Task statement:
From the line with "You are a computer-use" to the line with "Task: Click the clock icon beside 01:50:59", output every line below exactly, both ends included. Skip the pictures.

Given information:
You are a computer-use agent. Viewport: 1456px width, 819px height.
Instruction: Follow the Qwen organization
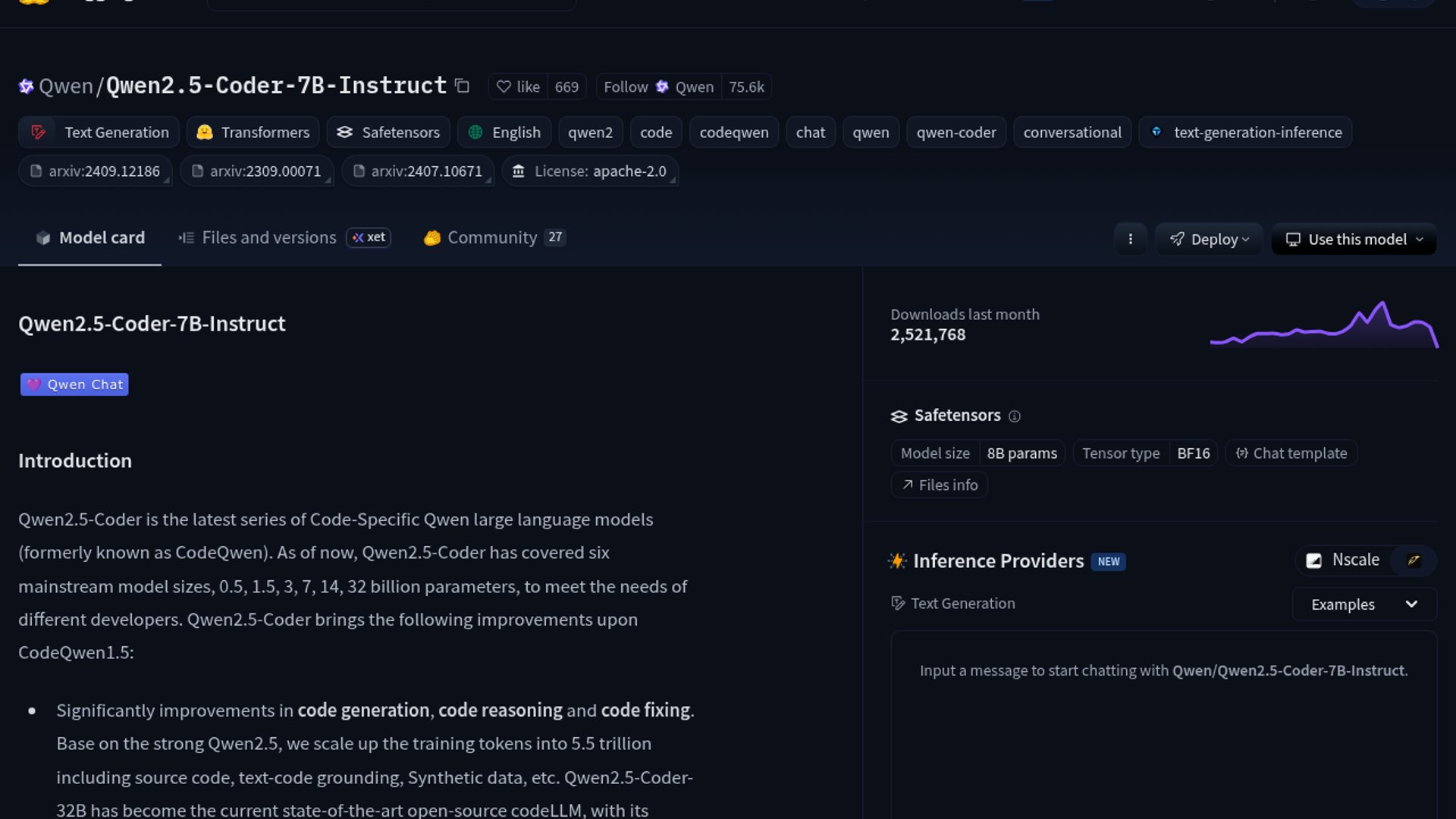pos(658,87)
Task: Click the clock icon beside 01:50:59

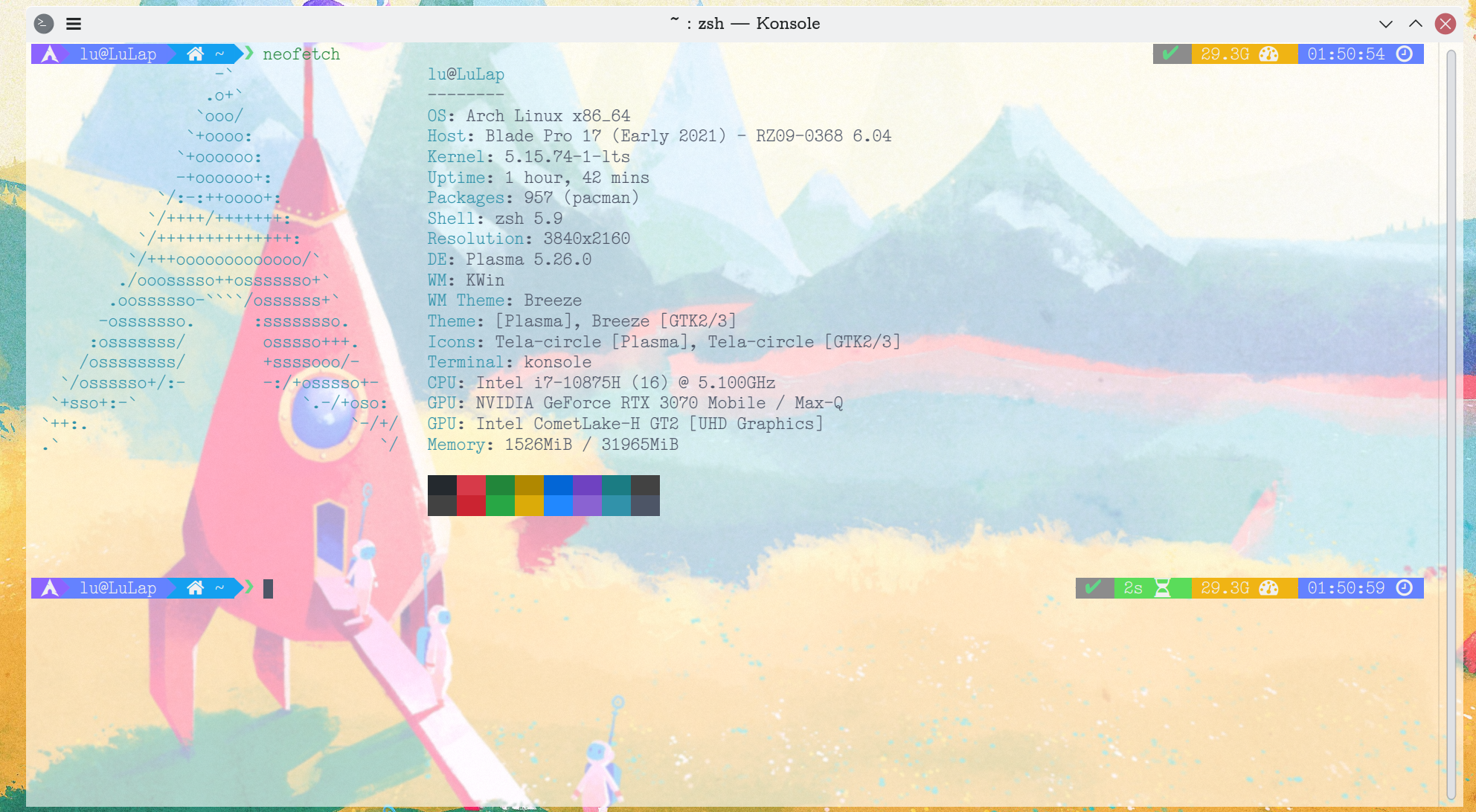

* * *

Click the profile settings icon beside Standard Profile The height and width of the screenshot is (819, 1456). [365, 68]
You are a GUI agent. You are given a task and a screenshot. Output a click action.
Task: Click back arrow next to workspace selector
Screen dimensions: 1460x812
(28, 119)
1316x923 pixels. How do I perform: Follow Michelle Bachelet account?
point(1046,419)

Task answer:
You are a computer-use agent. Viewport: 1456px width, 819px height.
Instruction: Follow the Qwen organization
pos(658,87)
Task: Click the clock icon beside 01:50:59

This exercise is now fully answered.